As the press release from ITECA suggests: VET is not broken, but there is room to improve. In their press release, the Australian Education Union advocates an increase in TAFE funding as a central response. The Australian Chamber of Commerce and Industry’s press release sees funding as the elephant in the room. Finally, TAFE Directors Australia has quite a lot to say about the report in its weekly newsletter. It characterises its reception as ‘lukewarm’ and believes it has “failed to see the ‘abundant lessons’ that the market did not have all the answers for the training system.” We return to that point later in this article.

What does the Productivity Commission think needs to change?

The reform options they are putting forward include “expanding access to VET Student Loans by relaxing loan caps and course and qualification restrictions, underpinned by strong risk management.” This, they suggest, “may be a preferred option to any additional subsidies.” Poor risk management has been how things came unstuck previously.

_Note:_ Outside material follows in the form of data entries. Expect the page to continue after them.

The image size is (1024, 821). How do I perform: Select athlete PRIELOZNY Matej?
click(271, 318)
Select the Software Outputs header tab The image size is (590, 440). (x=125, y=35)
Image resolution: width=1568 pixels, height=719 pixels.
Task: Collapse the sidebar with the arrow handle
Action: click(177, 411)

In addition, they propose simpler subsidy arrangements, using student vouchers instead of subsidy payments to RTOs to facilitate user choice and “moving away from, or complementing, incentives to employers to train apprentices by using other approaches to support apprentices, including mentoring and pastoral care.”

Vouchers are not a new idea as a paper published though NCVER and authored by Dr David Lundberg in 1992 shows! Back then he cautioned that:

“Despite the attractions of individual empowerment and freedom of choice, these principles need to be weighed with questions of educational quality, industry needs, equity of access, limits on choice, access to information necessary for informed choice, practical factors affecting the effective purchasing power of vouchers, and the risks of fraud.”

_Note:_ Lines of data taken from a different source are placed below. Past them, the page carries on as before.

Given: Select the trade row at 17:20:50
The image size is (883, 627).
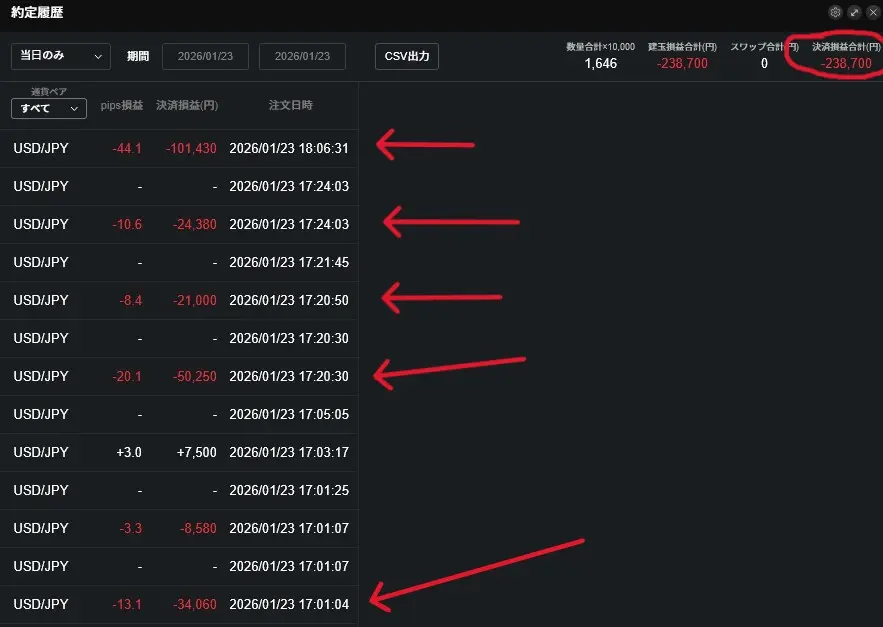Looking at the screenshot, I should tap(180, 300).
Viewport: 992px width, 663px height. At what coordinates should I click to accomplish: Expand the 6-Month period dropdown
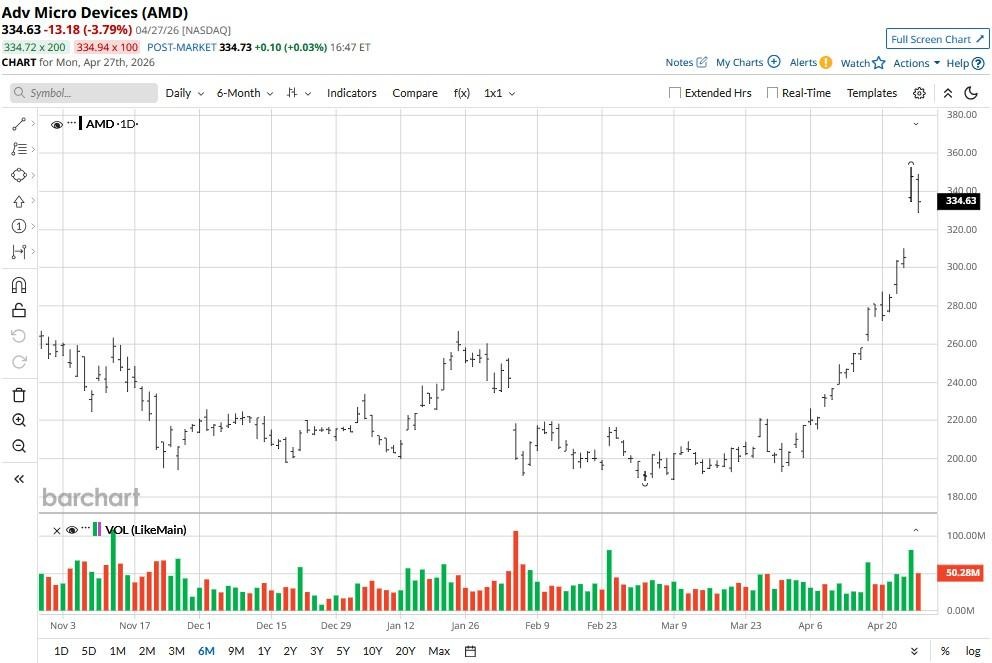point(244,93)
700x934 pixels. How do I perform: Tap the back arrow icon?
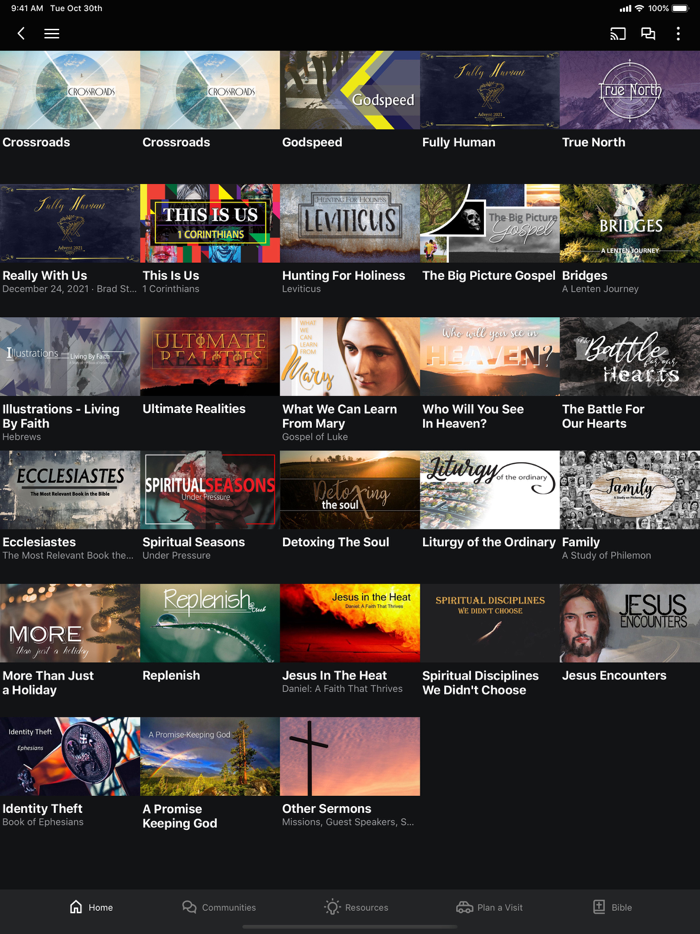pyautogui.click(x=21, y=34)
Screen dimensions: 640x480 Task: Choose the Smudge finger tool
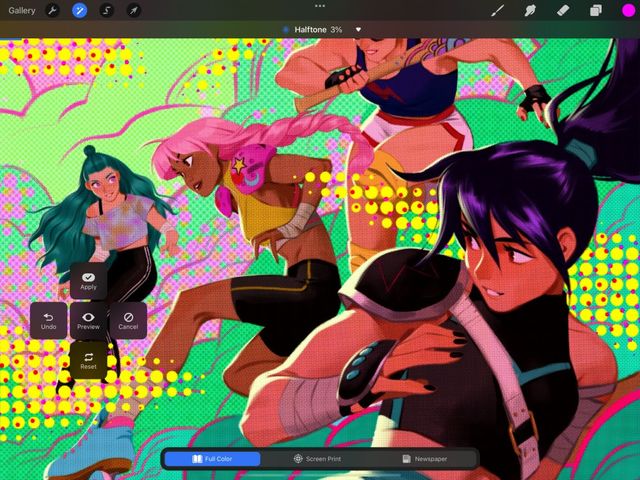tap(530, 10)
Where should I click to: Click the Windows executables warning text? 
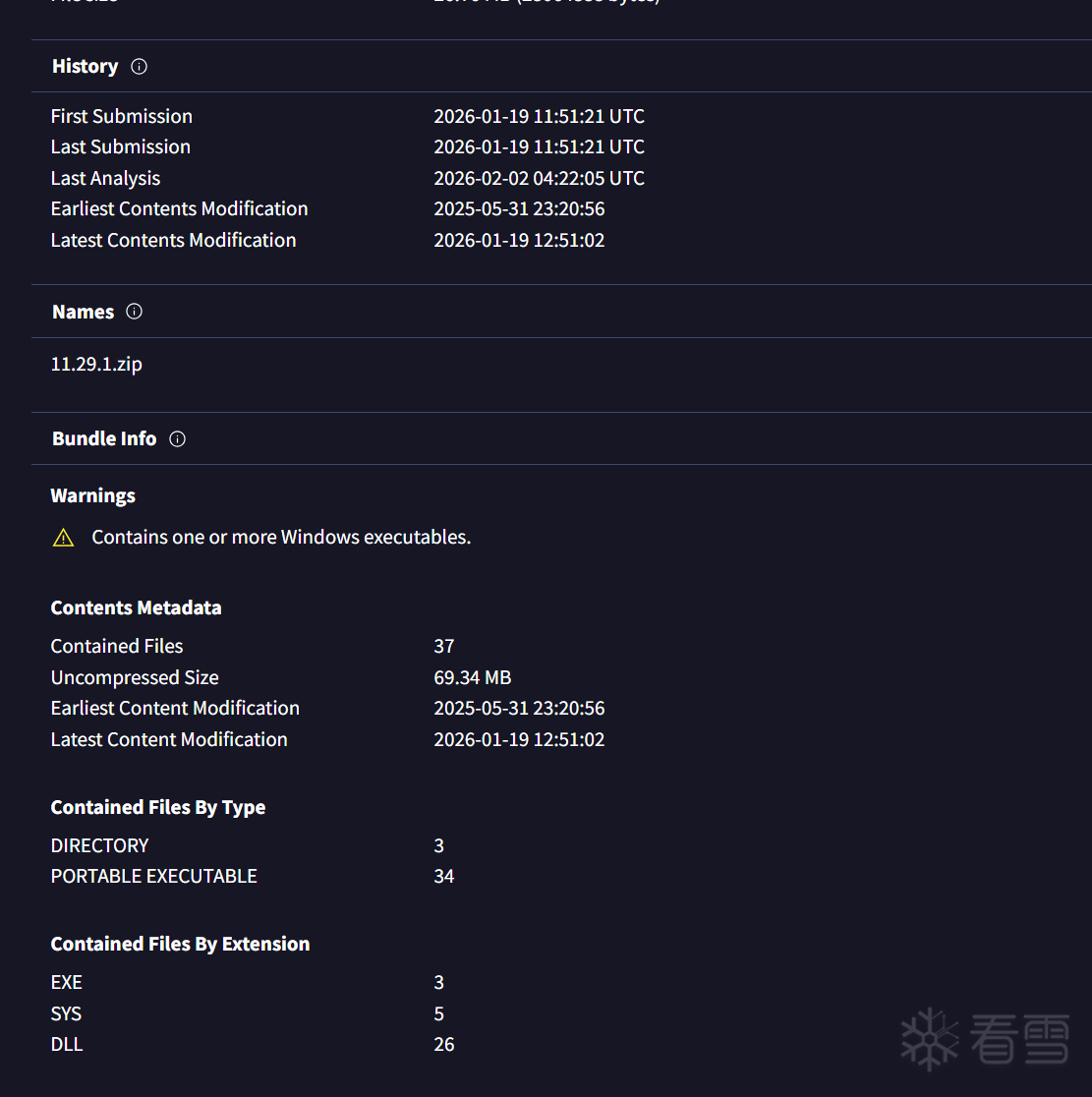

So, the move to voucher systems and any other funding approaches adopted will need to draw heavily on the experiences of VET-FEE-HELP and what happened under entitlement funding where, in Victoria and South Australia the Productivity Commission’s interim report reminds us, “concerns emerged about the value of some subsidised training, higher than expected budget costs, and unscrupulous conduct by some providers.”

Subsequently, both states tightened their subsidy programs and entitlements and moved to systems that were ‘less demand driven a more demand managed.’ So, perhaps we need to learn as much as possible from the past as we move to the future.

Readers can access the overview and full draft reports through these hyperlinks. The report’s website also has a useful ‘At a glance’ section highlighting the key points.

Making your contribution

In its press release, the Productivity Commission hopes “the report will provoke a broad discussion of big reform.” Let’s see. A submission or  brief comment can be made through their website, and you can access the relevant submission and comments pages using the links in this article. Submissions can be made until Friday 17 July 2020. Their final report is due in November.